Как видно, ужин этот носил характер особого события. Столик в нише у дальнего окна был зарезервирован для них, и, когда они уселись на обитые кожей сидения, их взгляду открылся весь зал ресторана. Джозеф самолично занимался их обслуживанием, что, по-видимому, было обговорено заранее.
Мистер Кэмпион решил, что, пожалуй, ему еще не предстоит погибнуть во время этого ужина.
Макс полностью вошел в роль гостеприимнейшего хозяина.
— Я рискнул возложить заботу о нашем меню на нашего доброго мэтра, мой дорогой Кэмпион. Мы сегодня вечером отведаем кантонетти, и, чтобы мы смогли оценить его по заслугам, нам подадут соответствующие кушанья. Это будет трапеза для гурманов, достойное вступление к обсуждению проблемы картин Лафкадио!
Кэмпион выразил готовность насладиться всем, что Джозеф ему предложит, и рискнул осведомиться, что такое «кантонетти»? Это название о чем-то смутно ему напоминало, но он никак не мог вспомнить о чем…
— Кантонетти? — Макс сделал вид, что шокирован. — Мой милый Кэмпион, это величайшее гастрономическое открытие нашего века! Это единственное вино, подаренное миру нашим поколением. Разумеется, в Румынии, где оно родилось, его знали намного раньше, но несовершенство старых транспортных средств делало невозможным его перевозку. Оно полностью теряло свои качества. Лишь появление самолетов все изменило.
Он поманил к себе Джозефа, который, к смущению Кэмпиона, буквально не сводил с них глаз.
— Скажите, а кантонетти уже прибыло?
— О да, и в полной сохранности, мистер Фастиен! В соответствии со специальным заказом месье Саварини.
— И вы его храните при шестидесяти пяти?
— Точно при шестидесяти пяти градусах по Фаренгейту, мистер Фастиен!
Макс благосклонным кивком выразил удовлетворение.
— Вы можете его подавать.
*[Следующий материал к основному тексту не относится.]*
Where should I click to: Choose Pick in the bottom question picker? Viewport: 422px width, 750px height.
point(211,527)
Мы его пригубим во время омлета.
Джозеф кинулся исполнять приказание, словно был одним из мальчишек-служителей Макса, а Кэмпион попытался припомнить, что же он слышал об этом вине? Ведь среди сведений, хранящихся в его мозгу, на задворках его сознания содержалось и слово «кантонетти». Это было красное вино, очевидно, и названо оно было в честь известной семьи виноделов… Но было там еще что-то такое не совсем обычное, какой-то забавный анекдот, связанный с ним. Он не мог вспомнить. Это напрочь улетучилось из его памяти.
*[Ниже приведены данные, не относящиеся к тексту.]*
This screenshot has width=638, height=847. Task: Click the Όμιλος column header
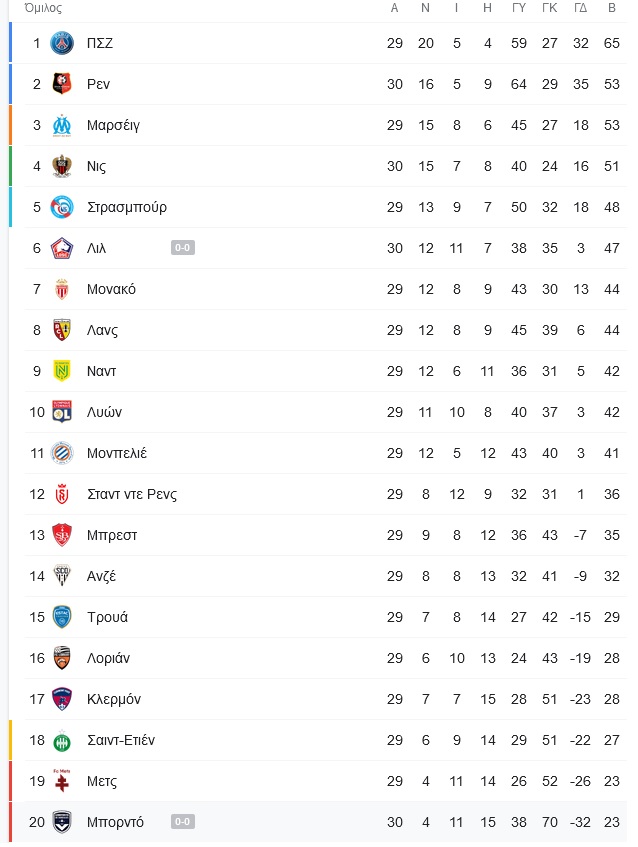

Ужин начался, и мистер Кэмпион подумал, что все же вишенка в его кармане содержит яд замедленного действия: либо что-нибудь наподобие ботулина, либо нечто, связанное с грибами типа бледных поганок. А в омлете тоже были грибы, что еще более укрепило его подозрения.
Ну да, конечно же, это было так! Макс, наверное, подсунул ему грибной яд. Как это исключительно находчиво и как гнусно! Кроме того, как это подло по отношению к бедному старине Саварини!
— Вам нравятся белые грибы, я надеюсь? — спросил Макс и, как показалось Кэмпиону, с каким-то особым смыслом.
Кэмпион решил поддержать игру.
— Очень нравятся, разумеется, — ответил он, и Макс выразил удовольствие от его ответа.
Они как раз приступили к омлету, когда через зал в направлении к их столу проследовала небольшая процессия.
Первым выступал Джозеф, храня важность персоны, посвященной в таинство. Глаза его остекленели, а вид был просто великолепен. За ним, уморительно ему подражая, шагал маленький мальчик с подносом, на котором стояли два бокала редкой красоты. Они были высотой в десять дюймов, в форме цветков лилии с немного отогнутыми лепестками, на высоких тонких ножках.
Шествие замыкал тот официант Саварини, в ведении которого находились вина. Он был тучен, торжествен и преисполнен внимания к своему подносу, на котором красовалась широкая низкая корзинка, выложенная виноградными листьями. В корзине покоилась бутылка.